§ **Brief**: Pick every line from the data below that contains the string "size" and copy it.

(Dataset entries)
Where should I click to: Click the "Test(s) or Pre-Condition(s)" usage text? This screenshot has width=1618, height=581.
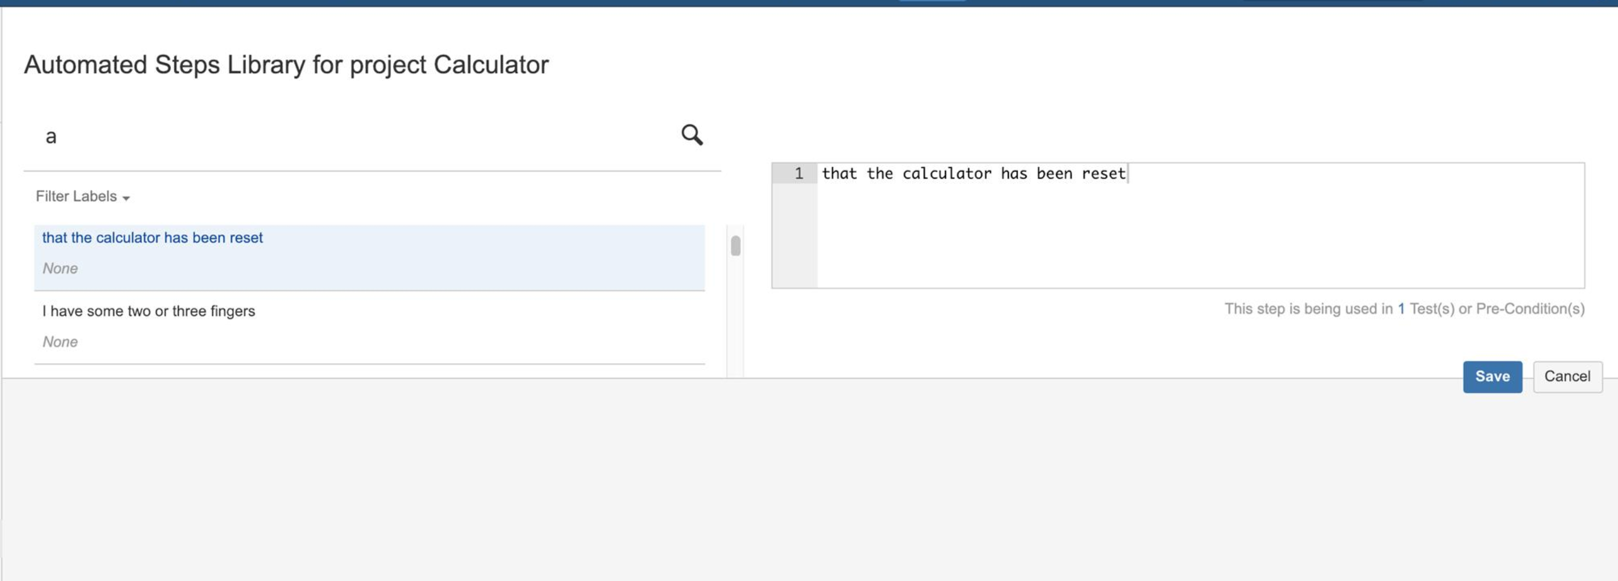click(1497, 309)
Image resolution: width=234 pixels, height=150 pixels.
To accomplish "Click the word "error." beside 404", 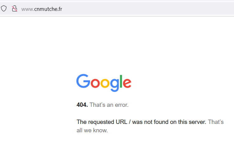I will [x=121, y=105].
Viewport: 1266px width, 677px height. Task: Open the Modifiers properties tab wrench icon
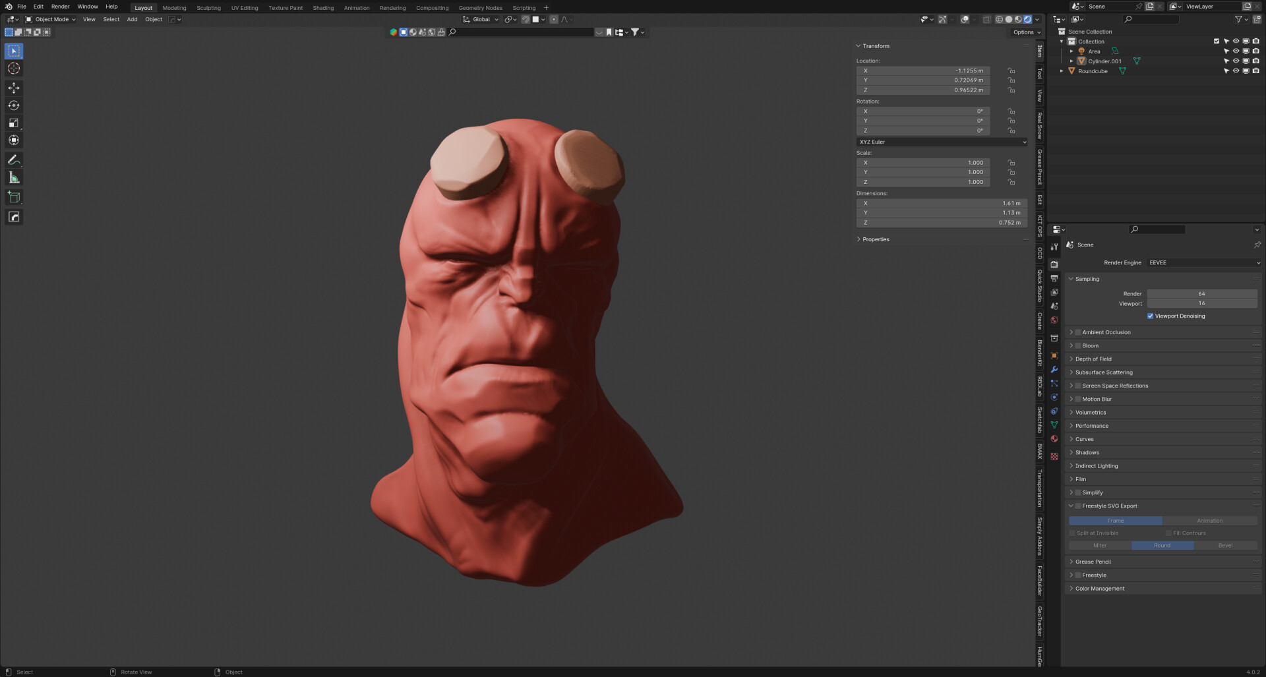click(1054, 369)
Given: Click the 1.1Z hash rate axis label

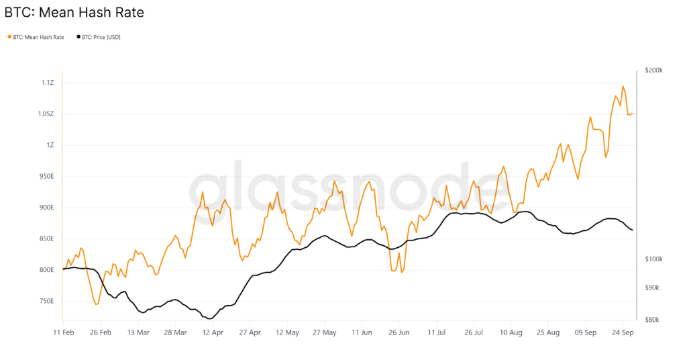Looking at the screenshot, I should coord(48,83).
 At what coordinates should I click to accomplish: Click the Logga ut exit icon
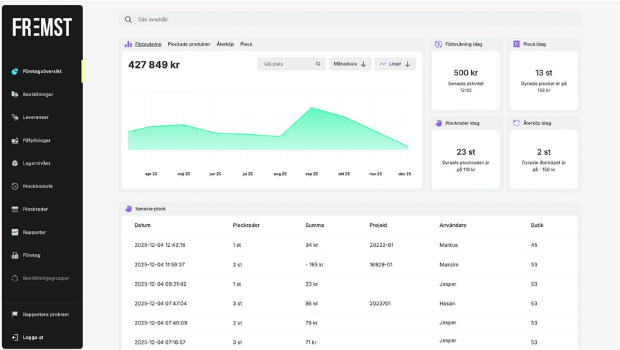tap(15, 338)
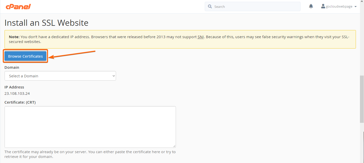Focus the Search input field

pos(253,7)
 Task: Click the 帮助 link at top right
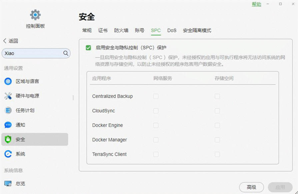256,4
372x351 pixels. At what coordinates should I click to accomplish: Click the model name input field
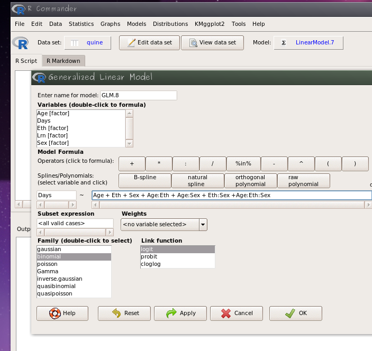click(x=138, y=96)
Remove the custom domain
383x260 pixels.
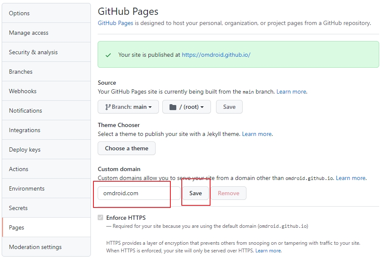[x=229, y=193]
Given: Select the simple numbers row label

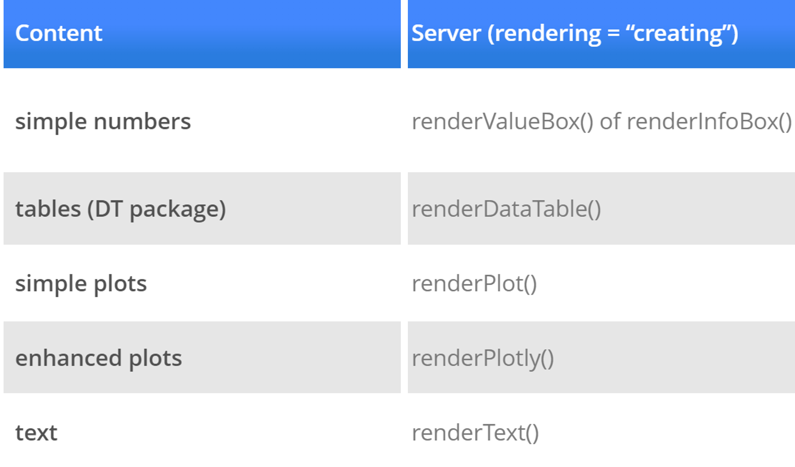Looking at the screenshot, I should pyautogui.click(x=103, y=121).
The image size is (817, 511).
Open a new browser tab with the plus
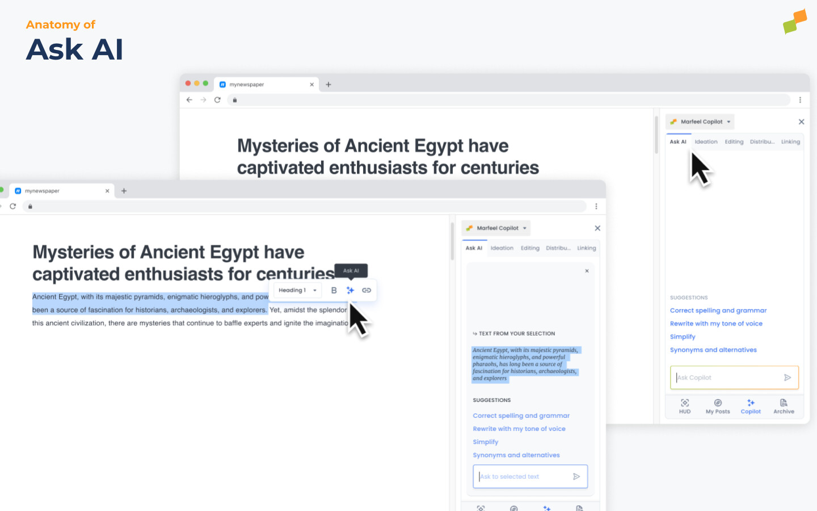(x=329, y=84)
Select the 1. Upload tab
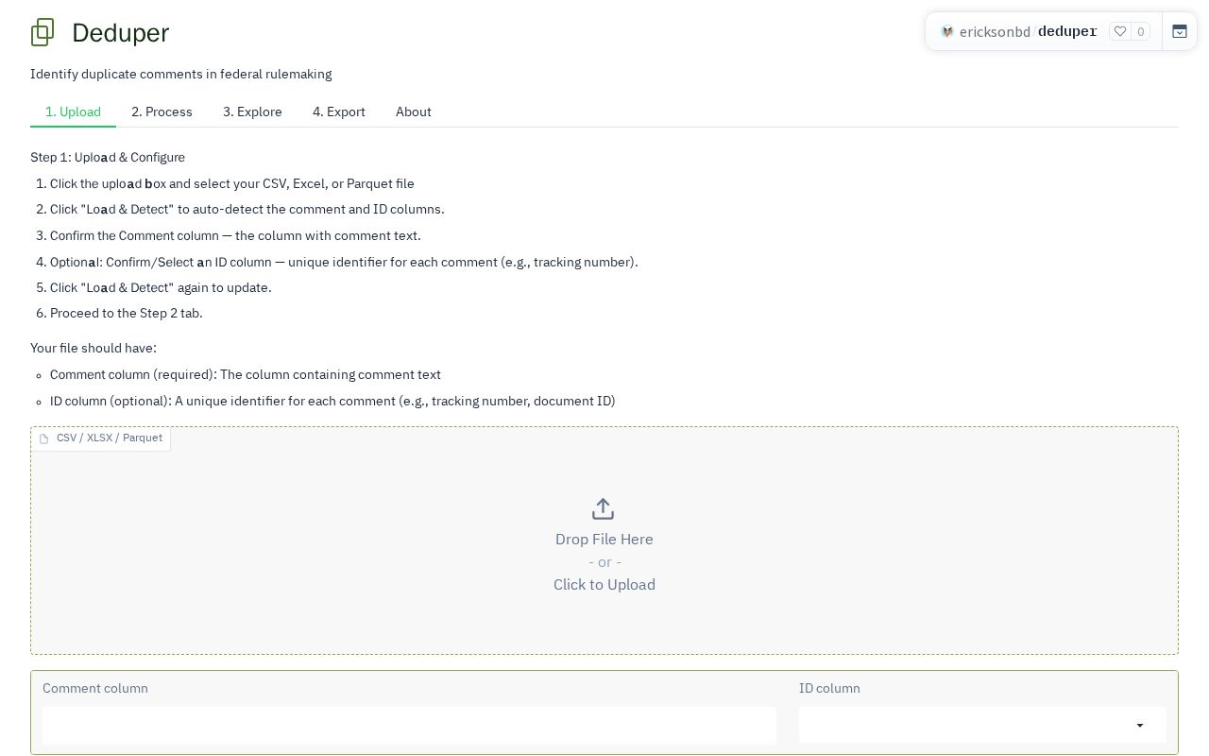 coord(73,112)
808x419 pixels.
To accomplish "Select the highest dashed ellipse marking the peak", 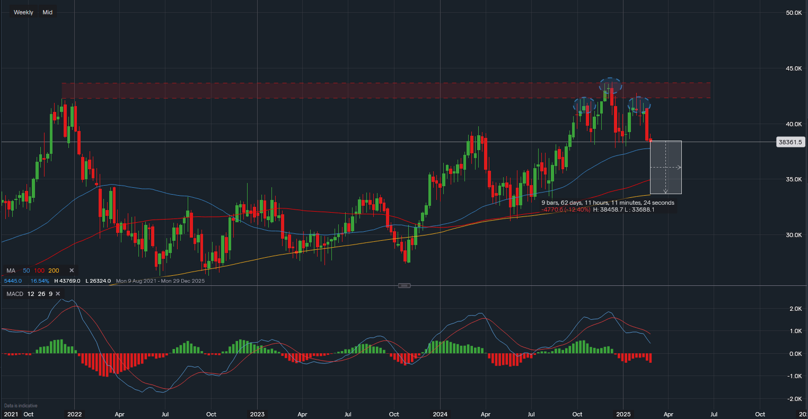I will point(611,84).
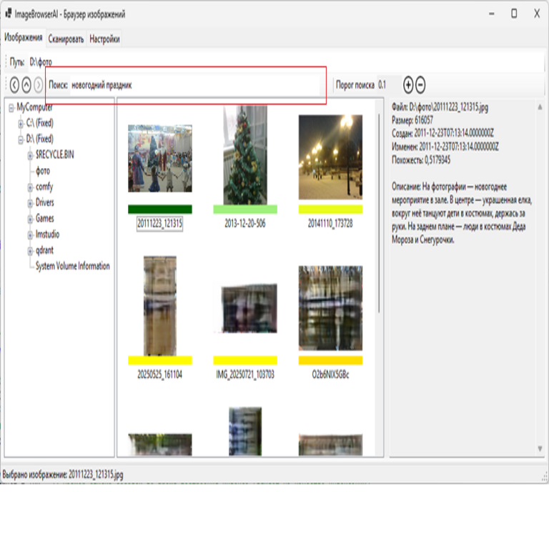The width and height of the screenshot is (549, 549).
Task: Collapse the D:\ (Fixed) drive node
Action: (x=21, y=139)
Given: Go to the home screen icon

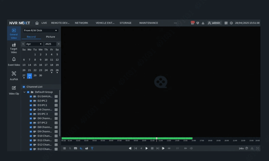Looking at the screenshot, I should tap(37, 23).
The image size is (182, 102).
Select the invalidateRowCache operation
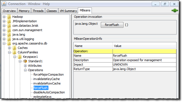[x=47, y=83]
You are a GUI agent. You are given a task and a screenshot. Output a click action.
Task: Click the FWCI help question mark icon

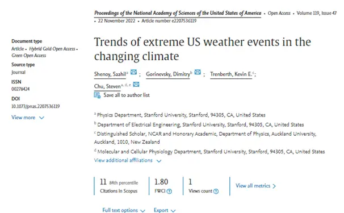pos(169,191)
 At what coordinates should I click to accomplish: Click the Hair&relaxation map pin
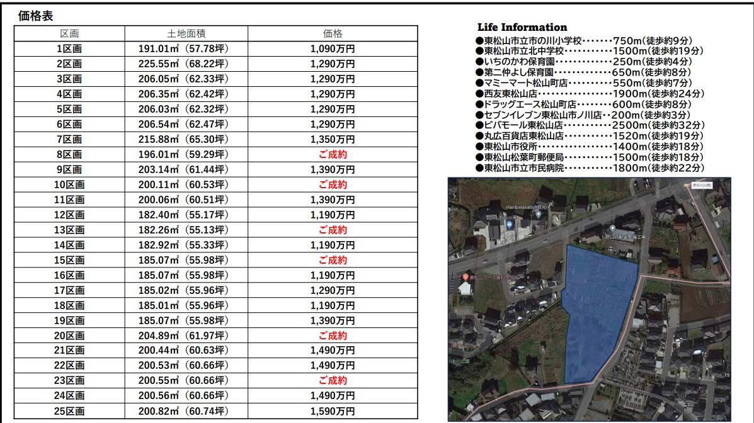(x=538, y=215)
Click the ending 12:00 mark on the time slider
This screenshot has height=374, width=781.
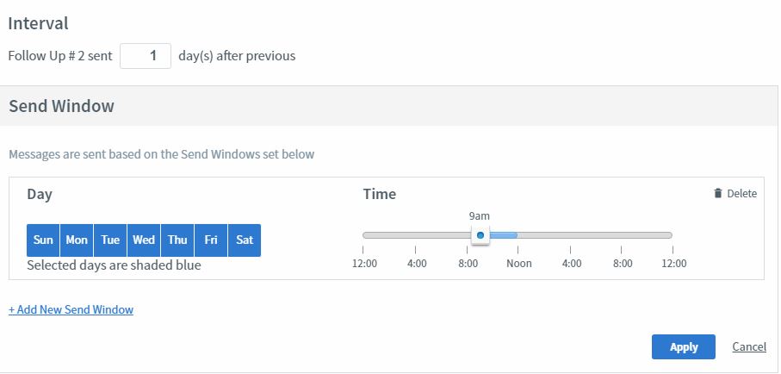[671, 235]
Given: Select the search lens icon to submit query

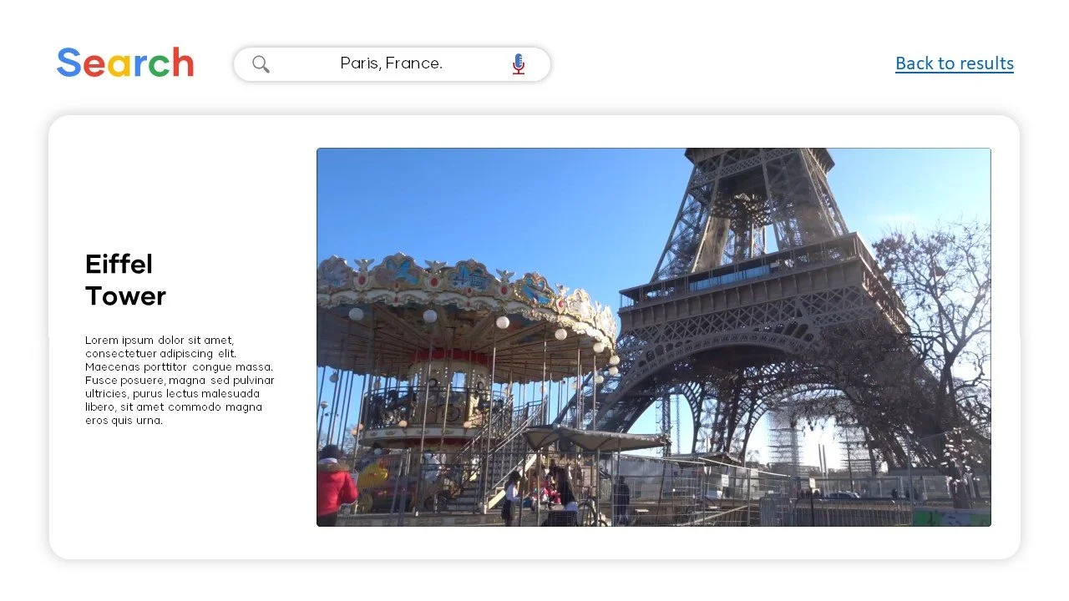Looking at the screenshot, I should tap(261, 63).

§ **Written response**:
The image size is (817, 511).
The image size is (182, 102).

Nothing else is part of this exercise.